GSTT1 and GSTM1 polymorphisms and myelodysplastic syndrome risk: a systematic review and meta-analysis

Abstract

Glutathione‐S‐transferace polymorphisms may make hematopoietic lineage cells susceptible to genotoxicity following exposure to heavy metals or benzene. We conducted a systematic review and meta‐analysis to define the effect of GSTM1 and GSTT1 null polymorphisms on MDS risk. We searched the PubMed and SCOPUS databases to identify peer‐reviewed published case‐control studies investigating the association between GSTT1 and/or GSTM1 null genotypes and development of MDS. Between‐study heterogeneity was assessed using Cochran's Q statistic and the I^2^ statistic.
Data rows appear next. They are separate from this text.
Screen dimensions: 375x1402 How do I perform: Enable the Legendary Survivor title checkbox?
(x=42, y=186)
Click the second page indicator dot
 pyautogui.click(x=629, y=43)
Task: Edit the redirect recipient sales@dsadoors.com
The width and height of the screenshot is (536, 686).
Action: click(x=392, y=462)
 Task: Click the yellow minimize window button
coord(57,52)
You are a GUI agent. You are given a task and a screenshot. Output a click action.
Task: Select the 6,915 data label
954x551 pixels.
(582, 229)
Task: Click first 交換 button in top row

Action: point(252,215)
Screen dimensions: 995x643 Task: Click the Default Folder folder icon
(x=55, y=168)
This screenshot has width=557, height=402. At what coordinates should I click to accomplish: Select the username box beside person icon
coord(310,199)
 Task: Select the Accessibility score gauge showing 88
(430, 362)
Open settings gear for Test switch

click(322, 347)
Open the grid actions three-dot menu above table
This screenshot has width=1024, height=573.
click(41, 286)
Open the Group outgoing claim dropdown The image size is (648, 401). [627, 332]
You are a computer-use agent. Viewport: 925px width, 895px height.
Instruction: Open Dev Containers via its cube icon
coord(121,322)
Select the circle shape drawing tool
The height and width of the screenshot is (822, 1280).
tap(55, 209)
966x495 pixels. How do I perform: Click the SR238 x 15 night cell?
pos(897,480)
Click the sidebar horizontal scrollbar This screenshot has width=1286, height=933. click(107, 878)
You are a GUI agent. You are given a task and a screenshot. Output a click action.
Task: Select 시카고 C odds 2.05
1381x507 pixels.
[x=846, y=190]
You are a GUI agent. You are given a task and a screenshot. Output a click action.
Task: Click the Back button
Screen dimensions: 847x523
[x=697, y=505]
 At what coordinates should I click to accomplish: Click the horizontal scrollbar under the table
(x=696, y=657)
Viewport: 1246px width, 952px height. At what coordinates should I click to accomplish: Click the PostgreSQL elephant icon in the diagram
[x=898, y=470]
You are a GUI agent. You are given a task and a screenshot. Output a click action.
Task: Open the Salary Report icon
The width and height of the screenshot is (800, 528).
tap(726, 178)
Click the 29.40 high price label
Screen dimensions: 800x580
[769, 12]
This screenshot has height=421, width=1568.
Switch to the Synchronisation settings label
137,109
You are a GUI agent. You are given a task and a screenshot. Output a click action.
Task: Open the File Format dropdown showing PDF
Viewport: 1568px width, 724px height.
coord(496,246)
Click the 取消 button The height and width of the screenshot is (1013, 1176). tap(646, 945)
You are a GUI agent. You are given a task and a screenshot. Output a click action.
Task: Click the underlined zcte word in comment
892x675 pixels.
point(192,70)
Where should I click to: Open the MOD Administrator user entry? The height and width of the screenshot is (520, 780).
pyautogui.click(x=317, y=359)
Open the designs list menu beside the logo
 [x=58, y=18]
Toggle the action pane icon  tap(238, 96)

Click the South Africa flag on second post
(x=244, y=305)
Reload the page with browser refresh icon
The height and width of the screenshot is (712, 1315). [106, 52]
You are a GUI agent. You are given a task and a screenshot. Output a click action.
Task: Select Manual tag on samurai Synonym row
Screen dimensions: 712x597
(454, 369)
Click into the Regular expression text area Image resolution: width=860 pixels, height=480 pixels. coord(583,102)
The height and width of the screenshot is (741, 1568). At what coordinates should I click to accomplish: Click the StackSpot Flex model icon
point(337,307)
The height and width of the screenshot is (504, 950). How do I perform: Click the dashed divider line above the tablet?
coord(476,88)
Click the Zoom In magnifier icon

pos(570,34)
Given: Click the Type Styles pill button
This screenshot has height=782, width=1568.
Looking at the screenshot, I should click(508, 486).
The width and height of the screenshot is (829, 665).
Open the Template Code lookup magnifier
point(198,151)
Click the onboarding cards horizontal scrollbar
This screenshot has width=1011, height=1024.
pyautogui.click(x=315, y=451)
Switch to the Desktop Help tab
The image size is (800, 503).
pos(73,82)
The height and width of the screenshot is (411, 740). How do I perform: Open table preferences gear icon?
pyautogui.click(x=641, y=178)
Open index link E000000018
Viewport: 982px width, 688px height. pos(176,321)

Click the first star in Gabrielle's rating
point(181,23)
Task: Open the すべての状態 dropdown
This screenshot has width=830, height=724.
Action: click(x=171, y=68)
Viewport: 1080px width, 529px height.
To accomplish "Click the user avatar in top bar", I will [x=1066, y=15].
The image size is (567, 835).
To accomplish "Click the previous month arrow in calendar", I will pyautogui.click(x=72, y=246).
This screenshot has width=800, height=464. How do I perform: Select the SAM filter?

Odds ratios from individual studies were pooled using fixed and random effects models. Thirteen studies were considered eligible for the GSTT1 meta‐analysis (1471 cases, 1907 controls) and 10 were considered eligible for the GSTM1 meta‐analysis (1161 cases, 1668 controls). For the GSTT1 polymorphism, there was moderate between study heterogeneity (p~Q~ = 0.01; I^2^ = 52.3%) and the null genotype was significantly associated with increased risk of MDS development, random effects OR = 1.43 (95% CI, 1.09–1.89); p = 0.01. For the GSTM1 polymorphisms there was moderate between‐study heterogeneity (p = 0.07; I^2^ = 43.1%) and the random effects OR = 1.02 (95% CI, 0.82–1.28) was non‐significant (p = 0.85). The GSTT1 null genotype is a significant risk factor for MDS development. Gene‐environment interactions need to be further explored.